La demencia es una enfermedad que afecta a más de una persona: el paciente y al menos alguien de su entorno. Desde ese aspecto la demencia es una enfermedad que requiere una mirada integral y de contexto, ya que las intervenciones serán hacia y para el paciente, su familiar a cargo y su cuidador/a, cuando se haya requerido su desempeño.

Por Valeria Casal Passion

Es una preocupación constante de quienes nos ocupamos de estos pacientes, la mejora y sostén de la calidad de vida, no solo de los pacientes sino también de su entorno.

La orientación al familiar y cuidador en relación al manejo de la enfermedad y manejo del estrés es pertinente, ya que el lugar y función del familiar a cargo y del cuidador conllevan un desgaste concomitante.

La demencia, como la aparición de otras patologías neurológicas en el adulto, implican un cambio radical en la vida de quienes las padecen y las de su entorno.

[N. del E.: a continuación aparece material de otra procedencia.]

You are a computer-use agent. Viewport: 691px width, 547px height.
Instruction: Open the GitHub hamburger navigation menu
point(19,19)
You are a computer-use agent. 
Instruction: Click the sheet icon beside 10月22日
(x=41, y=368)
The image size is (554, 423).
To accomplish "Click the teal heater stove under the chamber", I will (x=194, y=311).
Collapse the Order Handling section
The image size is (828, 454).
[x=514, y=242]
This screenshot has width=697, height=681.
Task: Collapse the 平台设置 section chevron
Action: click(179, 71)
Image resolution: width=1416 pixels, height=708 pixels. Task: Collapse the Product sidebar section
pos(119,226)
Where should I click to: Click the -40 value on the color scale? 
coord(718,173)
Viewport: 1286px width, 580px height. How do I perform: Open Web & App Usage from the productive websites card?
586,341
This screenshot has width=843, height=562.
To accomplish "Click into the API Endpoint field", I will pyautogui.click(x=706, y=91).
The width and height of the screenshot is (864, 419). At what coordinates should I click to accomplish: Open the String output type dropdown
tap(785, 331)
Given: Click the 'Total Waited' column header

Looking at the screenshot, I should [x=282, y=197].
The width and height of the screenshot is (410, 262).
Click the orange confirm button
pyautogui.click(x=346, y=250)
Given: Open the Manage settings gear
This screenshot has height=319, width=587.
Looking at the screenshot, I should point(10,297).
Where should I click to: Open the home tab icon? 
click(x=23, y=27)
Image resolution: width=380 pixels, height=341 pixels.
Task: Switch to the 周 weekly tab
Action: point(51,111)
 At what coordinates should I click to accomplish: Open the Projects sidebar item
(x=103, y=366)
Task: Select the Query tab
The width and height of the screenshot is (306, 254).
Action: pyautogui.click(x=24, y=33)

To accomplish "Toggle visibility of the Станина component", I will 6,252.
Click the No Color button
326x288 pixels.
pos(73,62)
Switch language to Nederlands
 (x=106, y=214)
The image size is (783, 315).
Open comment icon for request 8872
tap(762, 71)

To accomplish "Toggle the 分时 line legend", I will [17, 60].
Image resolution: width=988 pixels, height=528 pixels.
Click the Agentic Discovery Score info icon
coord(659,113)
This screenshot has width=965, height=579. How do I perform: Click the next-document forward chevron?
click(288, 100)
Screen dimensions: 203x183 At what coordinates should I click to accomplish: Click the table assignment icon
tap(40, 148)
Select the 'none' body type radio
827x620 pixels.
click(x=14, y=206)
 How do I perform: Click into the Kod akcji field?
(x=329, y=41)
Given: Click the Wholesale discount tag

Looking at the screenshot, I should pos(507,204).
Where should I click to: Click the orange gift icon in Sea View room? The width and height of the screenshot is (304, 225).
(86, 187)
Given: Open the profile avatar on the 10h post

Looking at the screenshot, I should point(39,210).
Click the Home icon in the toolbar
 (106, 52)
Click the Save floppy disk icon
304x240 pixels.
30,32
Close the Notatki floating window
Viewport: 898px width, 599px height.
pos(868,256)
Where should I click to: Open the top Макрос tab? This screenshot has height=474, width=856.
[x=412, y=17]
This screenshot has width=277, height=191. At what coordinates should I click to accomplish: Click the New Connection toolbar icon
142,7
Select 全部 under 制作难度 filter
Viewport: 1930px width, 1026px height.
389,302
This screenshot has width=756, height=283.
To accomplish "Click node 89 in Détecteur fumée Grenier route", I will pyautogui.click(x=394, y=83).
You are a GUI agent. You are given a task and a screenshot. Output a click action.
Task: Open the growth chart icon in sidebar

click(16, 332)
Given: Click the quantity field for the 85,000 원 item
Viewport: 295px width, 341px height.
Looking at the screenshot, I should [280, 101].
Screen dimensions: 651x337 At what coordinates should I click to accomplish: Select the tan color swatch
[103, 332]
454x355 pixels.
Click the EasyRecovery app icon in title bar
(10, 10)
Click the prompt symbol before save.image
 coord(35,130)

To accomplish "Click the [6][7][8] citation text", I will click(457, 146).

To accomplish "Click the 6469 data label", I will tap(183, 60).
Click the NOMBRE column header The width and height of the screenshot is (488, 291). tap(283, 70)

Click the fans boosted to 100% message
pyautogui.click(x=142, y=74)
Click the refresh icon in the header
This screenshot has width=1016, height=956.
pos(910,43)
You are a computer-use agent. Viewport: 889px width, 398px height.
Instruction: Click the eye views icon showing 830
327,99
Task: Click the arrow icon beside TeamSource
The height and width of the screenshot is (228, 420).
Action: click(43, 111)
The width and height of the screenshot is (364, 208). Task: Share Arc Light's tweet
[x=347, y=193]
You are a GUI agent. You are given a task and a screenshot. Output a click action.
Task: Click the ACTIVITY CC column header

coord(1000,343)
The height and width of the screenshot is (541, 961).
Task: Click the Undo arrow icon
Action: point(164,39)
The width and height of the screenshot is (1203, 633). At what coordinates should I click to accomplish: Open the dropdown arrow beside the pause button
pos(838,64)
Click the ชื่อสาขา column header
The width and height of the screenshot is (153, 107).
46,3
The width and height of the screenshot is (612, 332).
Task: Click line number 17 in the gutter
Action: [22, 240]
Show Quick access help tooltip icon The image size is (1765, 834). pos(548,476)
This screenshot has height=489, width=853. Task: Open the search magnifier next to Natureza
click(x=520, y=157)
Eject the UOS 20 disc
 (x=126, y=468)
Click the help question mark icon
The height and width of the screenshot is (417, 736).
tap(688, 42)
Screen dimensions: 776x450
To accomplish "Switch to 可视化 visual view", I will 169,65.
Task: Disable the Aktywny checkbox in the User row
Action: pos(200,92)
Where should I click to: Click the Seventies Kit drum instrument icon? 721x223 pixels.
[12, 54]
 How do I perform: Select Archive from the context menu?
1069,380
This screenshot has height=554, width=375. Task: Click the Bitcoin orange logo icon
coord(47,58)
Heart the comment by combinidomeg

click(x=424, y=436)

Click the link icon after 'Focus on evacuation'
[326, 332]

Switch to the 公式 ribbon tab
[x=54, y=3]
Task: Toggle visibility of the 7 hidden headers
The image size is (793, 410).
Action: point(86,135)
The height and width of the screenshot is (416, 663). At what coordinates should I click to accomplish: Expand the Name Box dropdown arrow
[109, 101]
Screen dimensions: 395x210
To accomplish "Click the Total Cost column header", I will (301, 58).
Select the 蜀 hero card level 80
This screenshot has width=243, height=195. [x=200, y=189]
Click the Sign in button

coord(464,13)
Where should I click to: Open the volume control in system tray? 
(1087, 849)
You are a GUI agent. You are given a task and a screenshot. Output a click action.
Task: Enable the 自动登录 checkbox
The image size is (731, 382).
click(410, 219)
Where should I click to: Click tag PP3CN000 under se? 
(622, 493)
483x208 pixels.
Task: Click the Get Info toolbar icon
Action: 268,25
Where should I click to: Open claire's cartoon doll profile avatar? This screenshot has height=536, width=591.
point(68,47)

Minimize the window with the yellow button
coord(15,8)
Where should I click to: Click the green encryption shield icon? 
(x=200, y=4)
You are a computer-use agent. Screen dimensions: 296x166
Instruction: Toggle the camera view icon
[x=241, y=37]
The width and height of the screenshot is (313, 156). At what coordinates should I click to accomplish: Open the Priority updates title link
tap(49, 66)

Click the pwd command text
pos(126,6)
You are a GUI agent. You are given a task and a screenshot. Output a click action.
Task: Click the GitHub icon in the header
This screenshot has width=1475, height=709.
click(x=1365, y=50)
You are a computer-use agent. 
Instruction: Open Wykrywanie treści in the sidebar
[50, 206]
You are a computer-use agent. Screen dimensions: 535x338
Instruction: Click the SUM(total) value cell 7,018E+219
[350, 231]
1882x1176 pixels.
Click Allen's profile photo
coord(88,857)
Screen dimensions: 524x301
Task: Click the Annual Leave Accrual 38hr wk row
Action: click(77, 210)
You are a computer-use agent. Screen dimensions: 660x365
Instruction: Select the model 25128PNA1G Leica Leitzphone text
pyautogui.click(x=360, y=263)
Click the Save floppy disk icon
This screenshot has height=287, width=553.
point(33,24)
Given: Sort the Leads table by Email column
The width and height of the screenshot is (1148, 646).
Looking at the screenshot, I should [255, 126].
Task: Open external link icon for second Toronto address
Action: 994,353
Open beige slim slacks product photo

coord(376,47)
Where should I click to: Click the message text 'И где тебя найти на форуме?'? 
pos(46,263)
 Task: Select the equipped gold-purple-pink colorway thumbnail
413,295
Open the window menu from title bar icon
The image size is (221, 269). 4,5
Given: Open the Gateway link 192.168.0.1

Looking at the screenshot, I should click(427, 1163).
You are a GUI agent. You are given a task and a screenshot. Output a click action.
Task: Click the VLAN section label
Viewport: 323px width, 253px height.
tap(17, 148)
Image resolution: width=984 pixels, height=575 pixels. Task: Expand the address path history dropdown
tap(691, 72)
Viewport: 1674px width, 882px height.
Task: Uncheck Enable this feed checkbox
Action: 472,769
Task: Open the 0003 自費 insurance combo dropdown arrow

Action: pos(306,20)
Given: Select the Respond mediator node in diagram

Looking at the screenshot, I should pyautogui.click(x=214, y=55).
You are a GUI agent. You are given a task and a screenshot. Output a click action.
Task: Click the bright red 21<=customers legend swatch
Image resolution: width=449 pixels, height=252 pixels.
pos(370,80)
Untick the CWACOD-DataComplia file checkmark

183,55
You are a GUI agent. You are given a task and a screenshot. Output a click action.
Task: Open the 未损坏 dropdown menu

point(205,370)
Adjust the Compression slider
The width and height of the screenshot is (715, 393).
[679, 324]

Cambios característicos que la demencia conlleva en el ámbito familiar:

-       La demencia afecta la cognición y, al ser una enfermedad involutiva, la familia y el entorno afectivo se deben ir adecuando a estos cambios que implican nuevas manifestaciones conductuales y la merma de las funciones cognitivas.

 

-       Es común escuchar en familiares: “ya no es el de antes”. Esto significa la pérdida de un rol social-familiar, el cambio de las estructuras familiares y el cambio en la dinámica de una familia.

 

-       Los familiares muchas veces sienten incertidumbre  en relación a los pronósticos de la enfermedad. El diagnóstico de la Demencia es un diagnóstico  basado en estudios específicos (imágenes, laboratorio, evaluación neurocognitiva, examen clínico). No todos los pacientes padecen de los mismos síntomas y el familiar muchas veces manifiesta la incertidumbre, el ansia de saber qué es lo que vendrá. Los médicos y profesionales intervinientes previenen en relación a algunas situaciones y se trata sintomatología específica, tanto desde lo médico farmacológico como desde lo social (manejo ambiental de la enfermedad), pero es difícil e inadecuado predecir tiempos o asegurar la aparición de sintomatología.

Los familiares, y sobre todo quienes se encuentran a cargo del paciente, atraviesan etapas de duelo. A su vez ocasionalmente se hacen cargo de situaciones que antes no formaban parte de sus actividades cotidianas. Se sugiere poder delegar funciones, que una sola persona de la familia no sea la encargada de sobrellevar la complejidad de la enfermedad y recurrir a psicoterapia a fin de poder atravesar la situación de la manera más estable y saludable posible.

Es importante y necesario el abordaje multidimensional de la enfermedad: hacia el paciente, su familia y el cuidador.